The execution and delivery of this Agreement by the Company and the consummation
by it of the transactions contemplated hereby have been duly authorized by
all
necessary action on the part of such Company and no further action is required
by such Company, its board of directors or its stockholders in connection
therewith. This Agreement has been duly executed by the Company and, when
delivered in accordance with the terms hereof will constitute the valid and
binding obligation of the Company enforceable against the Company in accordance
with its terms except (i) as limited by general equitable principles and
applicable bankruptcy, insolvency, reorganization, moratorium and other laws
of
general application affecting enforcement of creditors’ rights generally, (ii)

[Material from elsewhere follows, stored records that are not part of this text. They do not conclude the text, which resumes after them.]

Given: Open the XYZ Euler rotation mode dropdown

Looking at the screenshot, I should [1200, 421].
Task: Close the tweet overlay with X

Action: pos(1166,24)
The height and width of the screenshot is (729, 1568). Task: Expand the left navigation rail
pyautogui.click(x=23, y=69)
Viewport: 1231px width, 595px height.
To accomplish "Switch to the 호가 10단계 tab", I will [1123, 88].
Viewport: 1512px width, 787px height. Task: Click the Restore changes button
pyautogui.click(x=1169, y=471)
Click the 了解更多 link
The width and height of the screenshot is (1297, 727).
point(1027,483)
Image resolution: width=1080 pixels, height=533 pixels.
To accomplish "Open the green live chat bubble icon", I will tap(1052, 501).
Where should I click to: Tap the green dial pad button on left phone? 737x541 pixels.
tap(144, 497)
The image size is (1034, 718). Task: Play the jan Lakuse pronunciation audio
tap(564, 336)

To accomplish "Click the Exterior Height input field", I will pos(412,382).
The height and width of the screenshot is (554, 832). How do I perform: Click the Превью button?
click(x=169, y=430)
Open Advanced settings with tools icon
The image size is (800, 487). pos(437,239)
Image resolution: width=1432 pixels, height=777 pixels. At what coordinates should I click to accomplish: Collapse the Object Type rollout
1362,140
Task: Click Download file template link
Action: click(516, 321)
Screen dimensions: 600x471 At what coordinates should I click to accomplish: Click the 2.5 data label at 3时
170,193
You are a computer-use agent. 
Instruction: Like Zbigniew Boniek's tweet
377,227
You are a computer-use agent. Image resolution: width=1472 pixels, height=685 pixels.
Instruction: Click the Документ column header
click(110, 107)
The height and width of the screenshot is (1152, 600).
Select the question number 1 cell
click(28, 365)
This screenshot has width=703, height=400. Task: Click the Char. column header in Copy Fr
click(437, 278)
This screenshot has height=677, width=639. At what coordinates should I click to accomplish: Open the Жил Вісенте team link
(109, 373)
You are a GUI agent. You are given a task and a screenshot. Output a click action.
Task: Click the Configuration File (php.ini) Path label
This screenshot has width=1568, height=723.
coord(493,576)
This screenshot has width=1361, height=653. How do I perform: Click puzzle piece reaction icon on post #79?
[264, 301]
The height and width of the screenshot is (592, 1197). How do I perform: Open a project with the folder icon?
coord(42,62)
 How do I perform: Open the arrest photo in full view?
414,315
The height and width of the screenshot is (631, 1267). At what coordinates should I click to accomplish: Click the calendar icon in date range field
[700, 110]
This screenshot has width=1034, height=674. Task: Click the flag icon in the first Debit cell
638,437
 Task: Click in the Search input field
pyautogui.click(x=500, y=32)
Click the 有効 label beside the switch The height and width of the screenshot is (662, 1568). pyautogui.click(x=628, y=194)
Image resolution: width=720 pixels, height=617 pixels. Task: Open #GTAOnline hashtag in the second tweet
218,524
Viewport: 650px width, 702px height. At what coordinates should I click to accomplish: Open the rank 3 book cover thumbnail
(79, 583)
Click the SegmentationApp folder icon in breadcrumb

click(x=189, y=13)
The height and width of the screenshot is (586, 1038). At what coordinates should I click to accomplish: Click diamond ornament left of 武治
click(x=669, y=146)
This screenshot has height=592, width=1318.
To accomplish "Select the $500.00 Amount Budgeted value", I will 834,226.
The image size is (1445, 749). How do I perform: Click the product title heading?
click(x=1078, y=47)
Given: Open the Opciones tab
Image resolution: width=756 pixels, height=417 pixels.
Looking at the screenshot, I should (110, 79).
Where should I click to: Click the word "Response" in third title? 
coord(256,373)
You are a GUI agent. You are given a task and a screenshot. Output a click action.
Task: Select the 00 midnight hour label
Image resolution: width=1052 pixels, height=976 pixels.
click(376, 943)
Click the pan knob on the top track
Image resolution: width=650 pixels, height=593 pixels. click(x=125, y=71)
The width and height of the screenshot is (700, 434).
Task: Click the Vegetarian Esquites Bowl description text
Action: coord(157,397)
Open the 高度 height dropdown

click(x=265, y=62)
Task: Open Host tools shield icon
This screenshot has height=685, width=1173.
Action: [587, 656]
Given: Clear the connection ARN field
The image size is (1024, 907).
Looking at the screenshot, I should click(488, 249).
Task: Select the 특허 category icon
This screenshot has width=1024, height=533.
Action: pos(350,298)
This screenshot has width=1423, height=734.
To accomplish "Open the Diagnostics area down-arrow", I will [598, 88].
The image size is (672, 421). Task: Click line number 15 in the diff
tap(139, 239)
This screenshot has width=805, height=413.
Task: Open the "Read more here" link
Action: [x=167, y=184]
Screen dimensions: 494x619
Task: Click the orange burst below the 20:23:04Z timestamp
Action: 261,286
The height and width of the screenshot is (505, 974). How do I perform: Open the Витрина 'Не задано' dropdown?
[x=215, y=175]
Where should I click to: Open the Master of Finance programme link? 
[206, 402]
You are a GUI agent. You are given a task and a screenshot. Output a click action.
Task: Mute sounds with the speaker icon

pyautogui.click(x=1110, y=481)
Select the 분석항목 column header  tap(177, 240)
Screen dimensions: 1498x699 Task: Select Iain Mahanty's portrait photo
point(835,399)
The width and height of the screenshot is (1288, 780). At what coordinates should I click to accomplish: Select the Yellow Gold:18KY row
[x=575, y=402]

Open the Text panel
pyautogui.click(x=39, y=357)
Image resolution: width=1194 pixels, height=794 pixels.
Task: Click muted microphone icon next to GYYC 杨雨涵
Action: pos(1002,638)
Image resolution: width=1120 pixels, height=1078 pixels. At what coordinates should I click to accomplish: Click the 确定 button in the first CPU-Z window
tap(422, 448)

as limited by laws relating to the availability of specific performance,
injunctive relief or other equitable remedies and (iii) insofar as
indemnification and contribution provisions may be limited by applicable
law.
(b) No
Conflicts.
The
execution, delivery and performance of this Agreement by the Company and the
consummation by the Company of the transactions contemplated hereby do not
and
will not: (i) conflict with or violate any provision of the Company’s
certificate or articles of incorporation, bylaws or other organizational or
charter documents, or (ii) conflict with, or constitute a default (or an event
that with notice or lapse of time or both would become a default) under, result
in the creation of any lien upon any of the properties or assets of the Company,
or give to others any rights of termination, amendment, acceleration or
cancellation (with or without notice, lapse of time or both) of, any material
agreement, credit facility, debt or other material instrument (evidencing
Company debt or otherwise) or other material understanding to which the Company
is a party or by which any property or asset of the Company is bound or
affected, or (iii) conflict with or result in a violation of any law, rule,
regulation, order, judgment, injunction, decree or other restriction of any
court or governmental authority to which the Company is subject (including
federal and state securities laws and regulations), or by which any property
or
asset of the Company is bound or affected.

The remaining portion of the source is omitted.